→ Exercise directions
Extract the lines of the data below, from the line with "This screenshot has height=576, width=385." up to and including the line with "Viewport: 734px width, 488px height.", reproducing them character for character. Omit the pictures from your answer.

(Target pointing data)
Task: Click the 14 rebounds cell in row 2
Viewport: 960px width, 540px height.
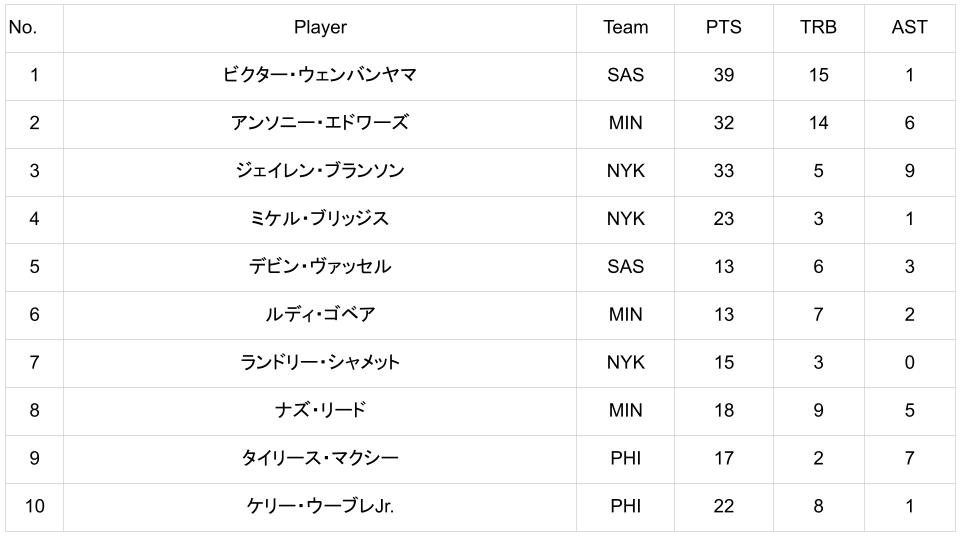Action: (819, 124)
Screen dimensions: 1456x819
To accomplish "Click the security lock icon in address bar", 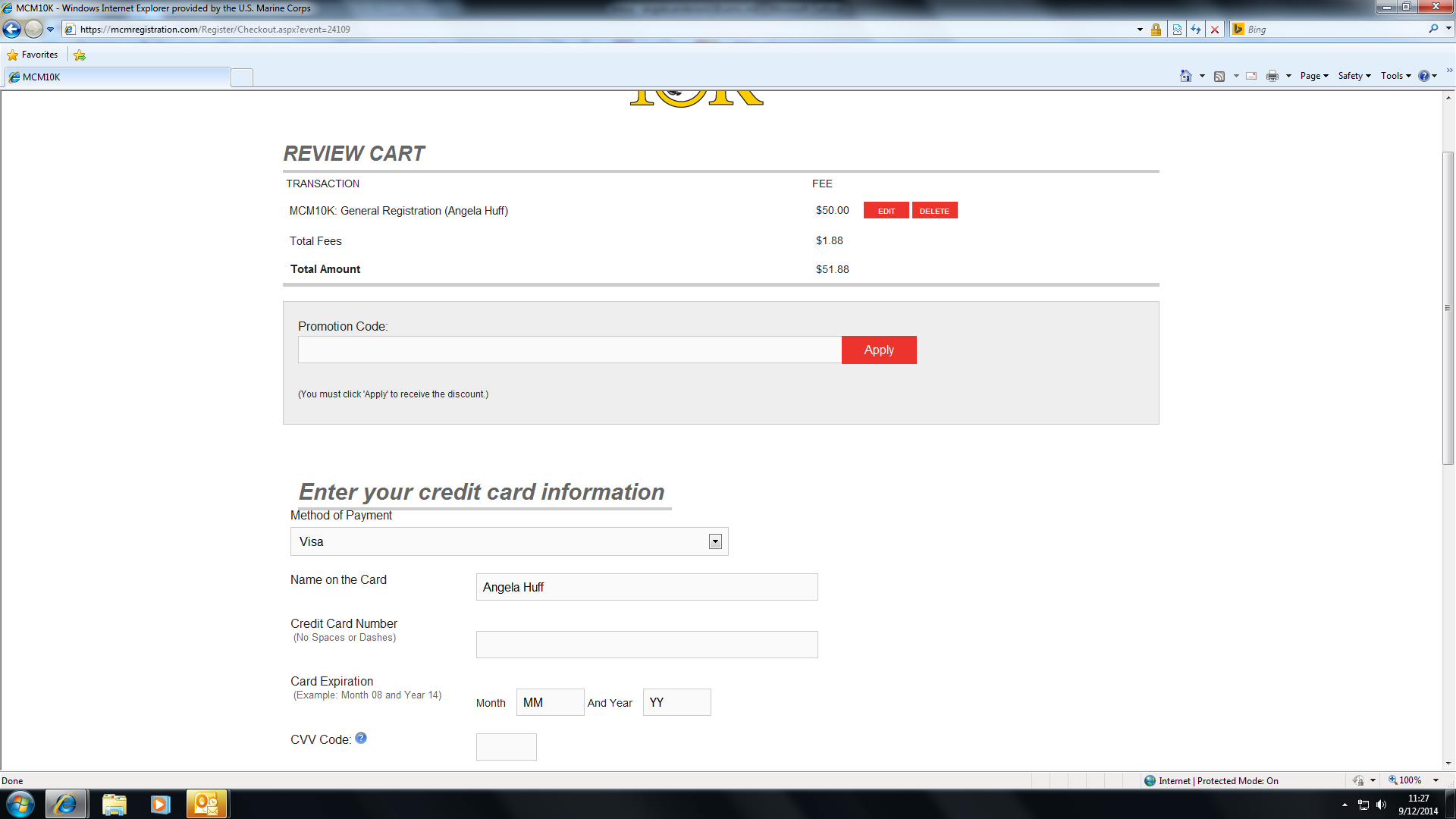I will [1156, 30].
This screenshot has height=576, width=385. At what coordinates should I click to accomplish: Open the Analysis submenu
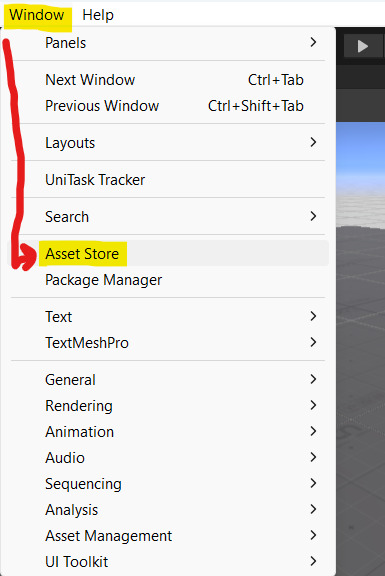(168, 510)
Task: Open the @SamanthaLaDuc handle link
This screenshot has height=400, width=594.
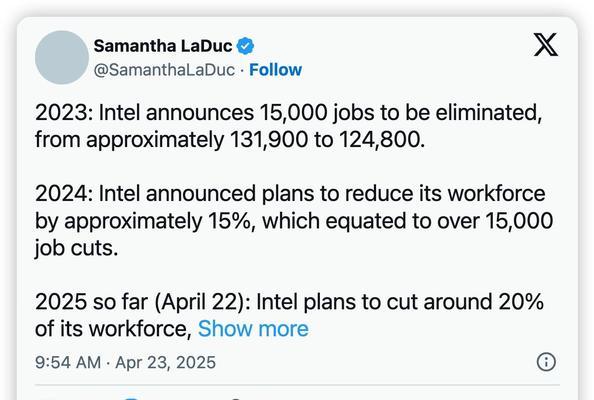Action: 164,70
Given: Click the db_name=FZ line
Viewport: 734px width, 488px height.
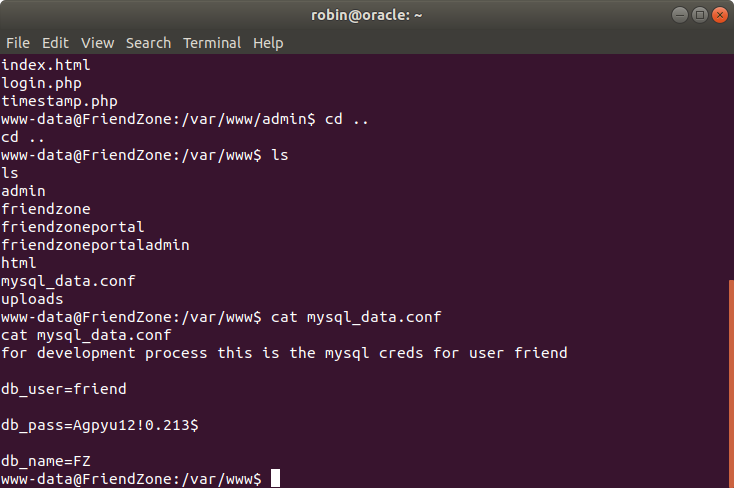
* * *
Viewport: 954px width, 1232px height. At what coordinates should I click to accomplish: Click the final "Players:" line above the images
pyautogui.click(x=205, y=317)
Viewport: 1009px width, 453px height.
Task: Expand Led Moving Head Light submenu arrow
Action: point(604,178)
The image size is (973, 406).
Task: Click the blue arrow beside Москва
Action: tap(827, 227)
---
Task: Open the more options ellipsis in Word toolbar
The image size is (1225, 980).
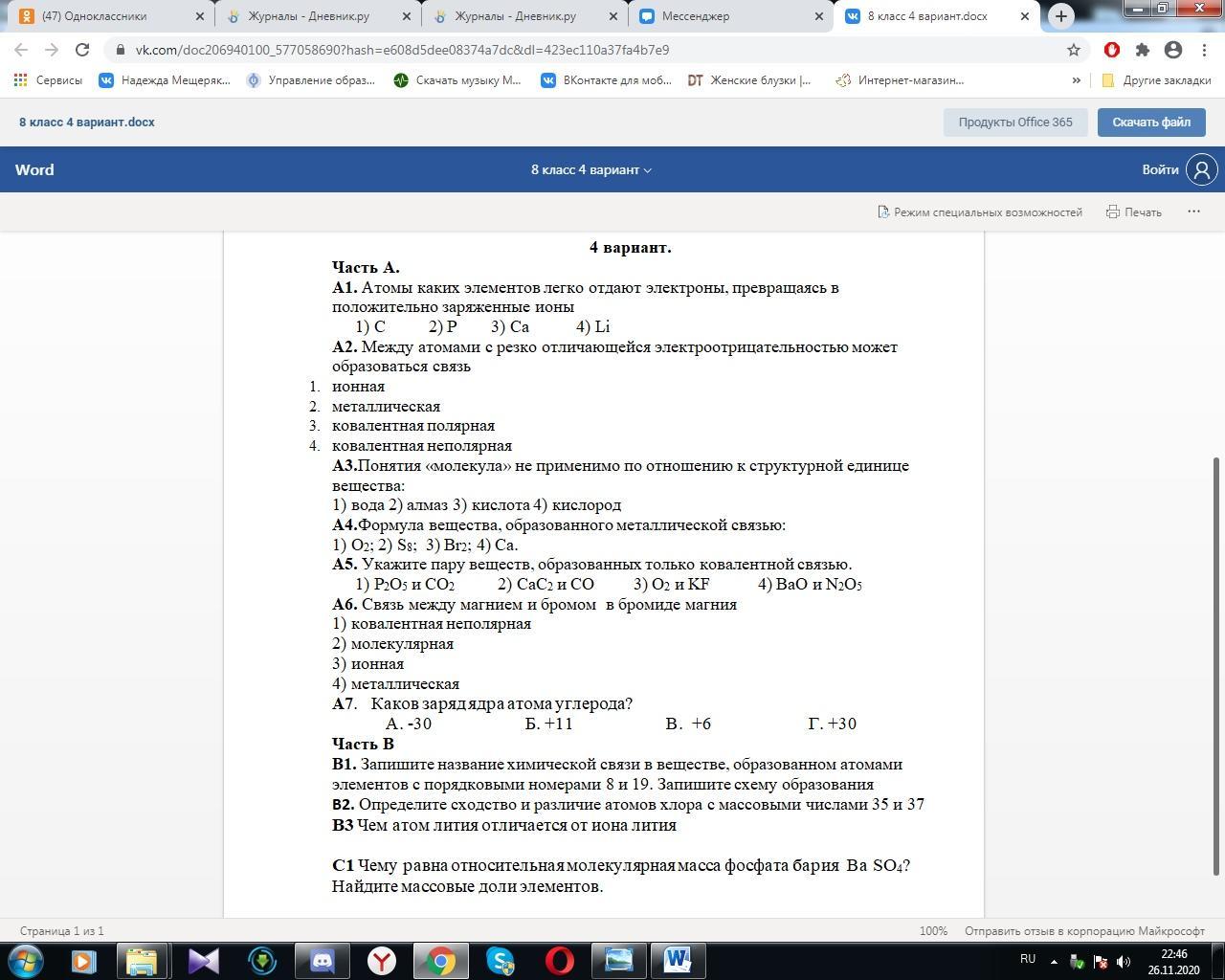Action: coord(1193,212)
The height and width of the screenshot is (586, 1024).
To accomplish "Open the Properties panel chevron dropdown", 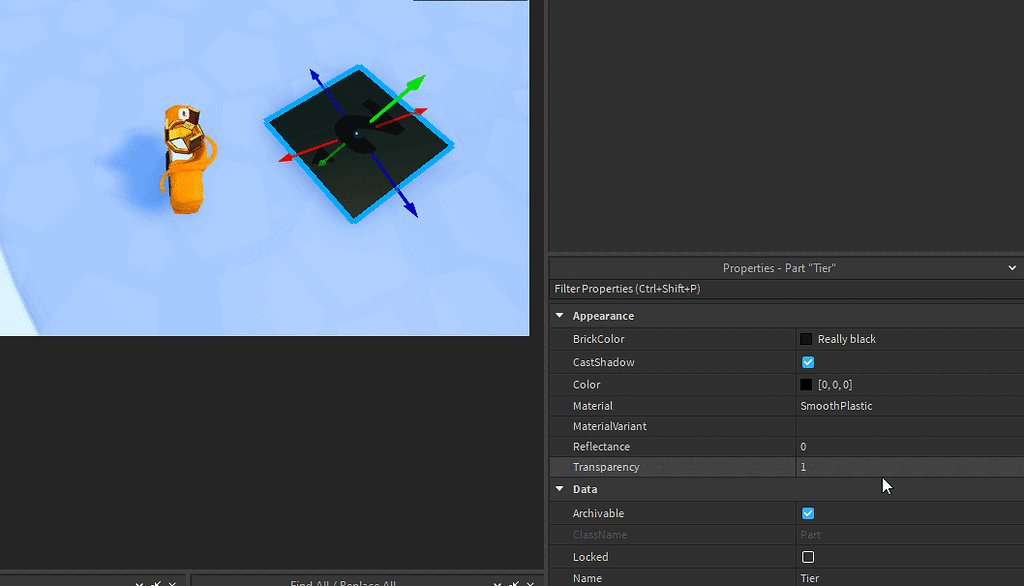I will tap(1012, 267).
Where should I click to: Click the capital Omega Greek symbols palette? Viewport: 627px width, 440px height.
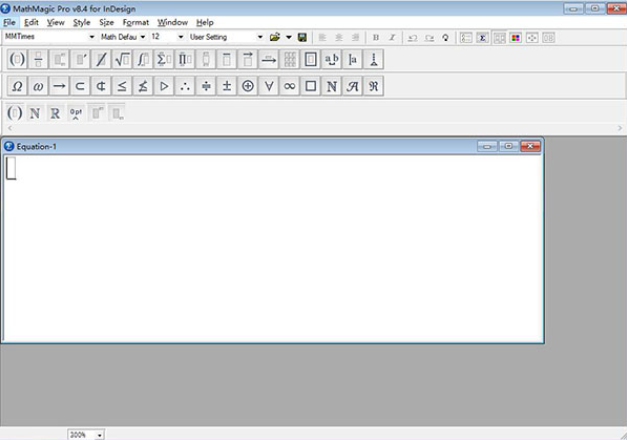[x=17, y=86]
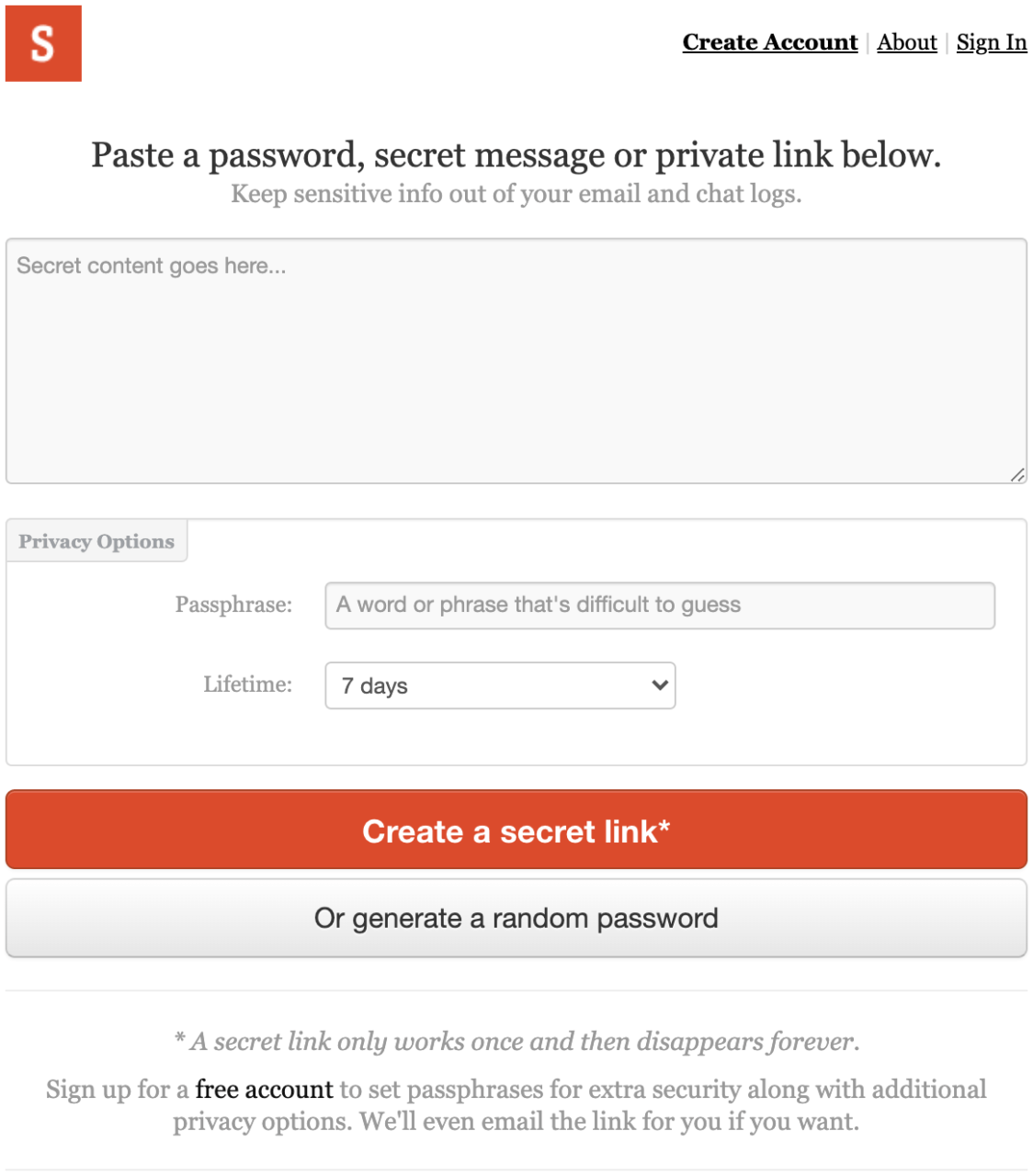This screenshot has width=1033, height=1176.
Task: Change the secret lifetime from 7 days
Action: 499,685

→ Full answer
This screenshot has height=576, width=385. At what coordinates should I click to accomplish: Open the Analysis submenu
(168, 510)
Task: Open the @SamanthaLaDuc handle link
This screenshot has height=400, width=594.
Action: 164,70
Given: Click the db_name=FZ line
Viewport: 734px width, 488px height.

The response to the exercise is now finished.